Three of those shootings happened at 21st and Union, in Seattle's Central District. The people who live and work in the neighborhood are trying to move on.
Mike Sanders has lived in the Central District for 22 years and loves it.
For years he’s had a dream to work with dogs. On Friday, he was preparing to celebrate the achievement of that dream. The next day, he was planning to throw a party to celebrate the opening of his new doggie day care service, Jake N Friends Pet Services.
Then, three people were shot just steps from his business.
“I was very upset on Friday night about it, because, somebody had passed away and I felt bad that we were going to have, you know, a party,” he said.
He cried some. His friends told him he needed to do what was right for his business. So he decided to go forward. But on the day of the party, he was nervous.
“Seeing the bloodstains on the sidewalk," he said, "what were people going to actually think when they dropped their dog off here?"
He imagined the questions they might ask: "'Is this something that’s going to happen again? Could it happen here?' Because it was so close."
Sanders said the violence seemed out of character with the neighborhood he knows. He said he's optimistic about the neighborhood and feels connected to the people he's met while walking dogs. But it would be hard to communicate that perception to potential customers if people only spoke of violence.
Down the street, Moises Santos shared a similar assessment.
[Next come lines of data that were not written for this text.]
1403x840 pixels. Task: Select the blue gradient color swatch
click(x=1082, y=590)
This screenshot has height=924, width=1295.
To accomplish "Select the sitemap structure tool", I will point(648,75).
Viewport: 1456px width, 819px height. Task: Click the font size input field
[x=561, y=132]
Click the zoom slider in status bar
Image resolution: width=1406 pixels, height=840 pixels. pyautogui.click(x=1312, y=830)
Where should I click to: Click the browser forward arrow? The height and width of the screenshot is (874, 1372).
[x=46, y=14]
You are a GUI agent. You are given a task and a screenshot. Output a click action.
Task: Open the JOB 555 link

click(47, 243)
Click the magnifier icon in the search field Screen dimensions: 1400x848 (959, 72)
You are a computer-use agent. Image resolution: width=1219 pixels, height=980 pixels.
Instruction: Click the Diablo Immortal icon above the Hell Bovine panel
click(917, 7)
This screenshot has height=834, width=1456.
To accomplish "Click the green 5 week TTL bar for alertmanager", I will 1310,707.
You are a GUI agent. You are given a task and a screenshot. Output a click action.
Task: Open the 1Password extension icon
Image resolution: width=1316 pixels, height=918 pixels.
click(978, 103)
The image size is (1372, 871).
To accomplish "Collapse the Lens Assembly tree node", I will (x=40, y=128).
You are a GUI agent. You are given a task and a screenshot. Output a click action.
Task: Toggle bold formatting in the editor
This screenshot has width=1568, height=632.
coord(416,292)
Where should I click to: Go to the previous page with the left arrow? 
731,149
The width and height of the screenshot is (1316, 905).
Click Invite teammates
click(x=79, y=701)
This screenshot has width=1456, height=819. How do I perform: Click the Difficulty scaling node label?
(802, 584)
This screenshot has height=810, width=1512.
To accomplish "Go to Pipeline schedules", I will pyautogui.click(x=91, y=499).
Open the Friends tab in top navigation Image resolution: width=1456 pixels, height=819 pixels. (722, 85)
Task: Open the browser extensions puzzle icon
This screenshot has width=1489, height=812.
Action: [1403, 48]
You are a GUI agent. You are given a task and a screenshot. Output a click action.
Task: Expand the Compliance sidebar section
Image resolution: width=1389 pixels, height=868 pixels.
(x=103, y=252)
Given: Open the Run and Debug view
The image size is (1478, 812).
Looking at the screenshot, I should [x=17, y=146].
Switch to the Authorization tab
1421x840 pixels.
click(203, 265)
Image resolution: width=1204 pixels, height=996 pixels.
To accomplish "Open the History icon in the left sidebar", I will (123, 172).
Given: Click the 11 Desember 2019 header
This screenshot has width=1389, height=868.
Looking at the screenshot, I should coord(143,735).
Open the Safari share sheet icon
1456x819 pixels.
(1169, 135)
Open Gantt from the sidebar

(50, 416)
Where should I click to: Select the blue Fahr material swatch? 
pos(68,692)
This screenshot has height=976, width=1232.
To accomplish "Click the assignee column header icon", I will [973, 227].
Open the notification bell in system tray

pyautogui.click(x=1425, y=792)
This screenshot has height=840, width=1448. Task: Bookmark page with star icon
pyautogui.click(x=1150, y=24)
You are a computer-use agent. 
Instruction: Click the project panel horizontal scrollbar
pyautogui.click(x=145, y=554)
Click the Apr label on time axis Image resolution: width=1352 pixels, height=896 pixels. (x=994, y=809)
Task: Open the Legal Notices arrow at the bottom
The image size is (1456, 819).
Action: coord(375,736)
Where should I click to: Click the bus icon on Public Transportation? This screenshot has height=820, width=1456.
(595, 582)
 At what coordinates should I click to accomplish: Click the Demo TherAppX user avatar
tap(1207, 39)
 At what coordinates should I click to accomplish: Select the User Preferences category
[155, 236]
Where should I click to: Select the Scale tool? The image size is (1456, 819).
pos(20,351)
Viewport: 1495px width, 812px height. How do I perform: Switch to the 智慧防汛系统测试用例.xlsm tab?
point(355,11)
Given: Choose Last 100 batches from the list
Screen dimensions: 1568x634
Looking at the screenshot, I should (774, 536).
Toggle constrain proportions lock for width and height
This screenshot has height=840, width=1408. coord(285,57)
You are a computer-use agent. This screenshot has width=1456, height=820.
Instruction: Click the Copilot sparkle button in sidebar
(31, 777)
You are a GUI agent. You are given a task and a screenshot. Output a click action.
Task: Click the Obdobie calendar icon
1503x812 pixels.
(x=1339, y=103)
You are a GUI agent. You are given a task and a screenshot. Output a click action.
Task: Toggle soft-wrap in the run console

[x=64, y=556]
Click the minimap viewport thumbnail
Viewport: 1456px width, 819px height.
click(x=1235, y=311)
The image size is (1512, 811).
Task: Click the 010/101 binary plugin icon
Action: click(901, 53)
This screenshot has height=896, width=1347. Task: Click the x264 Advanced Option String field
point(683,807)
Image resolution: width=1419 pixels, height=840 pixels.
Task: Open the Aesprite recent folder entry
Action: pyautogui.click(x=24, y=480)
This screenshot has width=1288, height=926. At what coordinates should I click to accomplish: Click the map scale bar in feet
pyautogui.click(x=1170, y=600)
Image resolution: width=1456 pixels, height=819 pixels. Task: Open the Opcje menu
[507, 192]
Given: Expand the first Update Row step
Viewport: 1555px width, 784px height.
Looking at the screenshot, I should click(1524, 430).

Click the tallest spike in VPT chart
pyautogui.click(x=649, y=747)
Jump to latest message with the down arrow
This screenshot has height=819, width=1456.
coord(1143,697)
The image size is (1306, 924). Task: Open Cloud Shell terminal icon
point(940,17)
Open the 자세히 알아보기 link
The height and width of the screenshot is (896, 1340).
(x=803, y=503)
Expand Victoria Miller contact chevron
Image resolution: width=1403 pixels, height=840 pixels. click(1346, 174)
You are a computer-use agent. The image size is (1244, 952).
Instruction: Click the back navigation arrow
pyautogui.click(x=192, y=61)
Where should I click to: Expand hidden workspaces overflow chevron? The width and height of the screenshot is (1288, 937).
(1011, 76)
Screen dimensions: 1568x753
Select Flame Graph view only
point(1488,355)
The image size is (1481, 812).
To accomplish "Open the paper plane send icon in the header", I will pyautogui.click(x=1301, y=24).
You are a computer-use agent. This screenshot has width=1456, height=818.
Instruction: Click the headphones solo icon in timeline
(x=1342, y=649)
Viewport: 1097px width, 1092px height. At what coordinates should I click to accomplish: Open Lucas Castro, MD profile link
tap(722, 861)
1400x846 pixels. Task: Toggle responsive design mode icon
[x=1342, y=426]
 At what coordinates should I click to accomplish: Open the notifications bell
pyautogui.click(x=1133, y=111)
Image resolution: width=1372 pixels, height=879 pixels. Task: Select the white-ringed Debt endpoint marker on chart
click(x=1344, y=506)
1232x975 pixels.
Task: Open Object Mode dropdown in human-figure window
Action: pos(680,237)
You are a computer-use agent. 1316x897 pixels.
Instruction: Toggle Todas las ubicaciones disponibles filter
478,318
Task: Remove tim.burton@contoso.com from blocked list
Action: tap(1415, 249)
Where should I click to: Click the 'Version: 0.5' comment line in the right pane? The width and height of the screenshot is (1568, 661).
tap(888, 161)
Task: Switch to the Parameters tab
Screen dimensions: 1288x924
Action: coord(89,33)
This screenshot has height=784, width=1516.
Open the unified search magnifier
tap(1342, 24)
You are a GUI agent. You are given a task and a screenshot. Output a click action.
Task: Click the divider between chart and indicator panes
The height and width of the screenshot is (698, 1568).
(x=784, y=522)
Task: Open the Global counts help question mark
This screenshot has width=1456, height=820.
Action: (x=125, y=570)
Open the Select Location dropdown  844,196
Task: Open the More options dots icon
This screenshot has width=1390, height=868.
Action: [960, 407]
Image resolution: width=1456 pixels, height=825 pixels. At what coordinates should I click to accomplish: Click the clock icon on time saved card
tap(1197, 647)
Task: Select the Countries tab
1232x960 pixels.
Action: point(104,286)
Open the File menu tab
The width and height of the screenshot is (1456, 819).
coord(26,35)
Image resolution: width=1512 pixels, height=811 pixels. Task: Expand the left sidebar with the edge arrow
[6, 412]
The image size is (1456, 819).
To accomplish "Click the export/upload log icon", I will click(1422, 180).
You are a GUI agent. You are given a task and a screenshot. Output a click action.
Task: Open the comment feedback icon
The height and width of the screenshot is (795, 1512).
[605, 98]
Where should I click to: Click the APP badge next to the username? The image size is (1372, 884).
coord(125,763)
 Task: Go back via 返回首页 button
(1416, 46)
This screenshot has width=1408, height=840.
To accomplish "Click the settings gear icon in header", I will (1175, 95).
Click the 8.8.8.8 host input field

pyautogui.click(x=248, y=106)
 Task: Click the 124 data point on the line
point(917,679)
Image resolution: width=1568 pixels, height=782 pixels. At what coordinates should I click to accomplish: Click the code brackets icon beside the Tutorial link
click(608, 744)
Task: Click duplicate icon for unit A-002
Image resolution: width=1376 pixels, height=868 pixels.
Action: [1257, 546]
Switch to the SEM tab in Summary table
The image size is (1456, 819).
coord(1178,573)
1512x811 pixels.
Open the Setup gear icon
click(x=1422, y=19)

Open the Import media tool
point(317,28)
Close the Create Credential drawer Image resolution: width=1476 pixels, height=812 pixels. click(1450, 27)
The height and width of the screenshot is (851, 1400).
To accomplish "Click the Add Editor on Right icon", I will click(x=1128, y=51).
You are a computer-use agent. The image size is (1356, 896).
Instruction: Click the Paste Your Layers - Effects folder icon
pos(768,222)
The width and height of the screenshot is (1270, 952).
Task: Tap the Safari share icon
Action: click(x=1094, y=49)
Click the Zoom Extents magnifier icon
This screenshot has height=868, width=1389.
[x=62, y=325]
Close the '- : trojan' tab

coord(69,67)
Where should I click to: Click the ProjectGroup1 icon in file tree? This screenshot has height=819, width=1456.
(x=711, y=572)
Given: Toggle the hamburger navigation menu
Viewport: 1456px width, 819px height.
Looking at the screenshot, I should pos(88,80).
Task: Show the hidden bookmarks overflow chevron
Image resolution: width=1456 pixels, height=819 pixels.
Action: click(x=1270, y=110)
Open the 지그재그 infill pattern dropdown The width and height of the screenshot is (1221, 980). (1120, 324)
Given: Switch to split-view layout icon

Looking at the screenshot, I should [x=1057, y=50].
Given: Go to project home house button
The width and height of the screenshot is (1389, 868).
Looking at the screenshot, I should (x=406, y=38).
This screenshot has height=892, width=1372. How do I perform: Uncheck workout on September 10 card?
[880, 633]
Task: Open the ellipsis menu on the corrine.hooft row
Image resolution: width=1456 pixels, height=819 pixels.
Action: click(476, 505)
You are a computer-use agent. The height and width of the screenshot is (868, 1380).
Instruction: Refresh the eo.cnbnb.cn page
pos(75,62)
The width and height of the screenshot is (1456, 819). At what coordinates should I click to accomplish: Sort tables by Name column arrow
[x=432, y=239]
As owner of the food truck El Costeño, he has his eye on the street all day.
He said serious altercations are now rare here. He said Seattle police deserve credit for that.
“They’re really engaging in the neighborhood and coming by and saying 'hi' and 'what’s going on?'" he said. "They’re here, they’re present.”
The shooter has apparently not been found (Seattle Police did not respond to a request for an update on the search for a suspect). And some neighbors say the police presence doesn't feel sufficient.
"I actually feel pretty unsafe," said Katie Kelley, who lives nearby. "It’s a little unnerving. Especially going outside and running errands. My boyfriend and I don’t want to be out late at night any more."
On Saturday, the day after the shooting, Sanders crossed the street from his home, unlocked the metal security door, and opened up Jake N Friends Pet Services to the neighborhood for the first time (Jake is Mike's dog, a calm and friendly animal).
The walls were painted with brightly colored shapes. Neighbors came by, with their dogs.
At the open house party, those neighbors acknowledged the violence that had occurred. Soon, that topic passed, and conversation turned to the dogs who played and wrestled in the backyard.